Inner cover upside-down with broken comb attached in the middle. (July 30, 2010.)
I didn’t use a smoker on either of the hives because I don’t like the way smoke agitates the bees, even though it’s supposed to make the bees easier to handle. This is what I saw when I pulled off the inner cover from Hive #1. That’s broken attached to the middle. I didn’t plan on sampling any honey, but I knew I could scrape some off the top without bothering the bees too much.
Here you can see how thick the comb is on top of the frames — and it’s full of honey. I’m not sure if I should be concerned about this, if I should clean it up before it gets out of control — I don’t know. The last time I used the smoker on the bees, the whole hive lit up with a rumbling buzzing sound. Not using the smoker this time, they acted like I wasn’t even there.
Here’s a close-up of the broken comb. The bees were virtually silent during all this. Maybe they were wondering what happened to the roof and why there’s honey all over the place now. Most that were on the honey stayed on the honey, eating it up, I assume.
Bridge comb. (July 30, 2010.)
Many of the frames were connected together with comb. It’s going to be messy when I have to pull out the frames for a thorough inspection, which I have to do soon. I wonder, should I break up these connections now before it gets worse? It seems like it might be trouble.
And this is what I saw under the roof of Hive #2, a well-behaved and tidy little hive — and no honeycomb on top to sample. These bees haven’t drawn out as much comb as those in Hive #1, probably because I didn’t feed them anything for the first week. There are more bees in the hive now than there were two weeks ago, and more of the frames have been drawn out — in both hives. So the hives seem to be doing alright. I will have to give them a thorough inspection soon just so I can see exactly what’s going on — how much brood is being reared, if there are any swarm cells and so on. I’d like to find an experienced beekeeper to help me out with that, but if I have to I’ll keep doing what I’m doing: taking my best guess.

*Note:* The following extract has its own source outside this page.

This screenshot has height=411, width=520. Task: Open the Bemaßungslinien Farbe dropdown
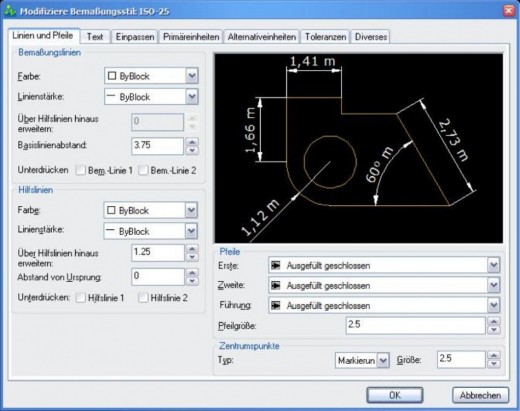click(192, 76)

Anyway, the honey is delicious.
November 2018 postscript: That’s burr comb I had to scrape off because the inner cover was upside-down. The flat side of the inner cover is usually face down in the summer. It’s unlikely the honey I tasted from the burr comb was pure honey. It was most likely fake honey created from sugar syrup. Today I would not place empty frames between frames of brood so early in the life of a nuc colony. I would put the 4-5 frames of the nuc in the middle of the deep and probably let them build out to 7-8 frames before I’d start inserting empty frames.